L’Institut de recherche iranien des communications et des technologies de l’information a présenté son deuxième document de contribution technique lors de la 35e réunion du groupe de travail 4C de l’Union internationale des télécommunications (UIT) à Genève, en Suisse. Cette réunion, qui se tient du 22 avril au 2 mai 2026, réunit plus de 600 représentants de pays, d’organisations et d’entreprises du secteur des radiocommunications.

Le document, intitulé « Étude des scénarios d’interférence radio entre un système DC-MSS-IMT et les réseaux terrestres IMT », présente les positions et découvertes techniques de l’Iran concernant la gestion des interférences pour les systèmes de communication directe satellite-téléphone mobile. Cette technologie, qui élimine la frontière entre les réseaux spatiaux et terrestres, utilise une partie du spectre des fréquences des réseaux mobiles existants (bande 694-2700 MHz).
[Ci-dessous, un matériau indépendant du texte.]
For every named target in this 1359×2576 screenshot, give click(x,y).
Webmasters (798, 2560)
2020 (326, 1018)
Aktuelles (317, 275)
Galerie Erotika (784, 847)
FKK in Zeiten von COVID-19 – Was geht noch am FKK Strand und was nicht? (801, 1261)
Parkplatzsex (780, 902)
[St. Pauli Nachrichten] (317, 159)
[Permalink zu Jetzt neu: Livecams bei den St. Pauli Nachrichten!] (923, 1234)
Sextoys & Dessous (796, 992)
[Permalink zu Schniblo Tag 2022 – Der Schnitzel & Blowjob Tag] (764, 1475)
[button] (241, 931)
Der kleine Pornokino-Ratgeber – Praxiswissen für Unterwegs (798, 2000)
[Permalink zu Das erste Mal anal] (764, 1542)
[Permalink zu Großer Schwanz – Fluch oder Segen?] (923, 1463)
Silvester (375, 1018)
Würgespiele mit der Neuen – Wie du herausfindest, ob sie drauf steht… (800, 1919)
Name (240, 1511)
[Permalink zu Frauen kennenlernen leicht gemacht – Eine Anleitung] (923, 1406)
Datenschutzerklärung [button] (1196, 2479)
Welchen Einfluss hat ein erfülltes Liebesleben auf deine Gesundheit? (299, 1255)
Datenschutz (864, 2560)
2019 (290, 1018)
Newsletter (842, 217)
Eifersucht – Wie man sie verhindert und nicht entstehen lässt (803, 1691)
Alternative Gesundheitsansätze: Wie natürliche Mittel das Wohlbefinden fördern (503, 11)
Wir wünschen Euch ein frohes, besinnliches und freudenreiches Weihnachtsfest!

L’étude iranienne évalue les interférences potentielles entre les futures constellations de milliers de satellites et les réseaux 4G, 5G et les générations futures de communications mobiles. La présentation a suscité un vif intérêt et de nombreuses questions parmi les experts internationaux.

Cette contribution est le fruit d’un projet de recherche commandé par l’Organisation iranienne de régulation des communications entre l’institut et l’autorité de régulation. Le document défend les droits des opérateurs nationaux iraniens contre la fourniture directe de services satellite aux utilisateurs finaux, afin de prévenir d’éventuelles perturbations dans les réseaux de communication iraniens avant le déploiement à grande échelle des constellations satellitaires.

L’Iran insiste sur l’importance d’une participation active dans les forums de l’UIT pour protéger la priorité d’accès aux fréquences, garantir une coordination interférences adéquate et défendre les droits souverains en matière de régulation transfrontalière. L’absence de position active exclurait le pays du processus d’élaboration des futures spécifications techniques et réglementations mondiales.